I know a lot of people use workflows, which are essentially more invokable versions of my ten-step program from above. A workflow allows one to attach a type of subagent and a type of skill to every task, and is often used to set claude loose on the codebase overnight. At work a colleague uses them extensively but they’re a little to out of control for me right now - or maybe I’m not confident enough in my ability to spec a problem out well enough without oversight :)
More general improvements I want to make
I feel like I need to move to ghostty because I hear it’s much better with the flicker issues than iterm is. But claude has gotten a lot better about that in the recent updates, from what I can see. I don’t know what iterm features I’m locked into (probably just keyboard shortcuts?) but I’m loathe to make too many changes to my workflows as is.

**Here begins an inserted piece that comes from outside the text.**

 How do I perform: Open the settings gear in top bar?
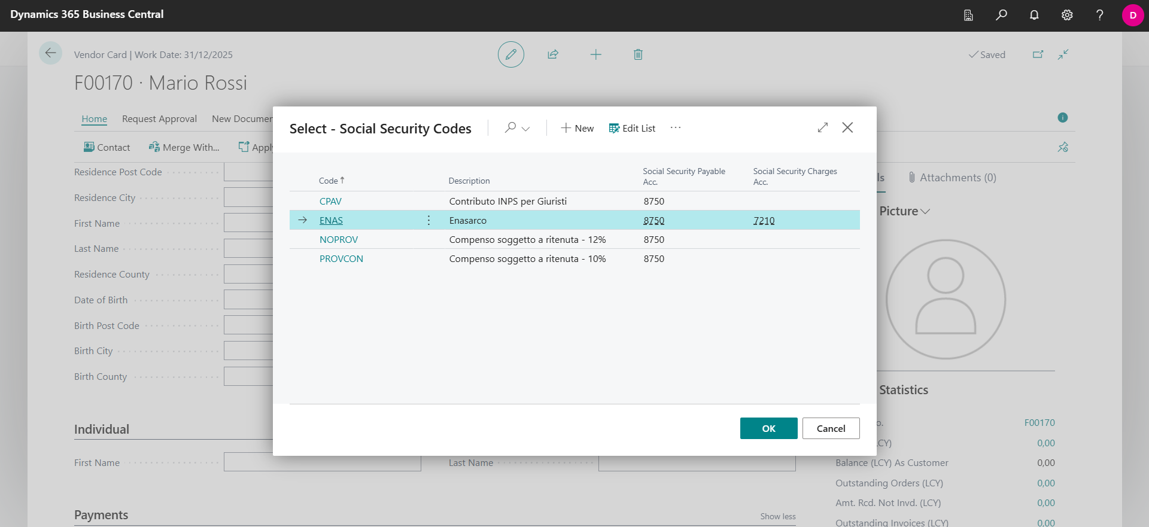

I feel like I also need to move to Zed over Webstorm because, unfortunately, Webstorm just takes up too much RAM, and I can’t justify the cost (of losing memory). I really don’t want to do this though. Most other IDEs are horrible at implementing JetBrains shortcuts and no, I don’t want to learn VS Code Sublime Text TextMate keybindings. I also fundamentally have a problem with an editor that prioritises putting me in an audio channel with every other current user of their product over letting me talk to the robot the editor was built around.
Addendum
I was recently made aware of skills.sh which is a good place to start exploring available skills. Right now the leaderboards are full of the anthropic base skills + obra’s superpowers, but it will be good to keep an eye on this over the next few months.